相続税が心配だ心配だと言っているものの実際どう計算すればいいかわからないという方も増えています。
実際ボランティアで続けている税理士会や地域の無料相談会でも沢山の方が相続の相談に見えます。

相続という複雑な仕事に関わる専門家には弁護士、司法書士、税理士、行政書士などがいます。
私たち税理士は相続の中でも相続税の申告という切り口から相続に携わります。

みなさまの相続対策の関心事の一つに、遺言書を作ったらいいのかというものがあります。
遺言書は自分の財産の分け方について自分の意思を表明するための仕組みです。
遺言の種類は、自らで作成する「自筆証書遺言」と、公証役場で作成する「公正証書遺言」の2種類が一般的です。
相続が発生した時、一般的な流れとしては被相続人(亡くなった方)の意思(遺言)があればそれに従い、なければ相続人が協議して遺産の分割の仕方を決めるのが一般的です。残念ながら協議がまとまらなければ最終的には裁判所のお世話になるケースもあります。

遺言書を書く書かないは本人の自由です。
しかし相続税申告の現場で見ていると、次のようなケースは遺言書があったらなあと思います。

①子供のいないご夫婦
配偶者だけでなく、親(親がいない場合は兄弟姉妹)に相続の権利が発生し、相続人の間で話し合いをしなければならなくなります。
配偶者に100%あげたいと思ってもなかなか難しくなります。
たとえば財産の中に自宅がある場合、それを誰が相続するかも話し合いが必要になります。自宅の何割かの所有権が親あるいは兄弟姉妹ということになることもありますし、代償分割といってお金を配偶者が払って自宅を手に入れることになることもあります。

②相続争いが起きそうな方
推定相続人間で生前からあまり仲が良くないケースや、多様な家族の形をとっている方などあらかじめトラブルが予見できる方は書いておいた方が賢明です。
推定相続人たちの仲がよくても、いざお金の話になるともめることがよくあります。

③相続人以外に財産をあげたいと思っている方(遺贈)
たとえば国や地方公共団体や社会福祉法人、学校法人、NPO法人などや、相続人ではない個人に財産をあげる時には遺言書が必要になります。

④相続人がいない方
相続人がいない場合に遺言書がないと、相続財産は基本的に国庫に収納されますが、手続きが非常に煩雑になります。

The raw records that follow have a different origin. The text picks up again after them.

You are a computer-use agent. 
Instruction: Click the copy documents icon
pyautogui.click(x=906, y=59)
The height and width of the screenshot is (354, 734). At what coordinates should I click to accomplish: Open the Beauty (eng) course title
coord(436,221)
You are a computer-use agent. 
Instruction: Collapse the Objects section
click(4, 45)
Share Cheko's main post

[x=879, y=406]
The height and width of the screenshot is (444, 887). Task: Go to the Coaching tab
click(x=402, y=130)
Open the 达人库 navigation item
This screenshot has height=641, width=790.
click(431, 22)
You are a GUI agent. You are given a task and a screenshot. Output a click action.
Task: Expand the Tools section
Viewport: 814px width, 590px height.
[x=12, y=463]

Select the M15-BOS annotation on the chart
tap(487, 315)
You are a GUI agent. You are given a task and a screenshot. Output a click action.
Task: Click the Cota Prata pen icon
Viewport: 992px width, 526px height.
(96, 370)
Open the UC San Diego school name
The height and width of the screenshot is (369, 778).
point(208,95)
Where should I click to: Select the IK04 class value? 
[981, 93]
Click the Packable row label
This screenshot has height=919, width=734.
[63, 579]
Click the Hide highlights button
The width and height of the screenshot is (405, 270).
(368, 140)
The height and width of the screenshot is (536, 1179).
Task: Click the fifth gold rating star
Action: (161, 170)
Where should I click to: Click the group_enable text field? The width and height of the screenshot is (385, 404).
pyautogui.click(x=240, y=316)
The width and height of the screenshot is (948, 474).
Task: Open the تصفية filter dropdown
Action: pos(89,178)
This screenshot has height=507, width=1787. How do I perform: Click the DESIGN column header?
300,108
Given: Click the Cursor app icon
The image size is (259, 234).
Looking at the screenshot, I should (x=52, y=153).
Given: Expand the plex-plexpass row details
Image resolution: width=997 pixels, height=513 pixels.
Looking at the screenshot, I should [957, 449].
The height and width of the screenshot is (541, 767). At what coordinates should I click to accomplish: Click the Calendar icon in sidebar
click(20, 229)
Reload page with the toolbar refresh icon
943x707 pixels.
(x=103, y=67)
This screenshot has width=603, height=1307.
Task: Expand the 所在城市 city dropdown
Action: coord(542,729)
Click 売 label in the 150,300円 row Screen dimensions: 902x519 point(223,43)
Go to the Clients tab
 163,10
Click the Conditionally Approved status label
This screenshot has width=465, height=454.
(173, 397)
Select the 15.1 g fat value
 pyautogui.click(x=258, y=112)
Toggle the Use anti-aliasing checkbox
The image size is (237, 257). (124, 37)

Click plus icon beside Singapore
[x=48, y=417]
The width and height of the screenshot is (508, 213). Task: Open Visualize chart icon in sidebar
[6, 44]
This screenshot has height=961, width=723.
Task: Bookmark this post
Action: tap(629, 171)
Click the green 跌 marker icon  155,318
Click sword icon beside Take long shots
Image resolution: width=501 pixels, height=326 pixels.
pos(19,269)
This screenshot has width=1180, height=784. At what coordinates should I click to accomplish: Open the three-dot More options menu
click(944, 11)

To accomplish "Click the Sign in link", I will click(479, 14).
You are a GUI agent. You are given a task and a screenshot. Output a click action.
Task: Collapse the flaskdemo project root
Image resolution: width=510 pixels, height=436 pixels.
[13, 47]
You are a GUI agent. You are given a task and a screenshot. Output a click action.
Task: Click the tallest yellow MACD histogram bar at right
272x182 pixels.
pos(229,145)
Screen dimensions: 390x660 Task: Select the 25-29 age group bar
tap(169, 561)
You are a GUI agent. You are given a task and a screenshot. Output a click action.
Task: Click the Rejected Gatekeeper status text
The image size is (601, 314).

しかしながら遺言書があったとしても困るケースもあります。
たとえばお子さんが何人かいるのに特定の一人だけに全部渡すという極端な遺言などはその典型例です。


がんの治療も医師や看護師や薬剤師、ソーシャルワーカーなどの専門家をうまく使いこなすことが大事になってきますが、相続という法的な分野においても同じことがいえます。
専門家に相談することが解決の糸口となることも多いです。
心配だと悩んでいるだけでは堂々巡りでいつまでたっても解決しません。
無料相談会が各地で開かれておりますので、最初の一歩として行ってみるのも手かもしれません。
無料相談会の日程等についてはたいてい自治体の広報誌に掲載されておりますので調べてみて下さい。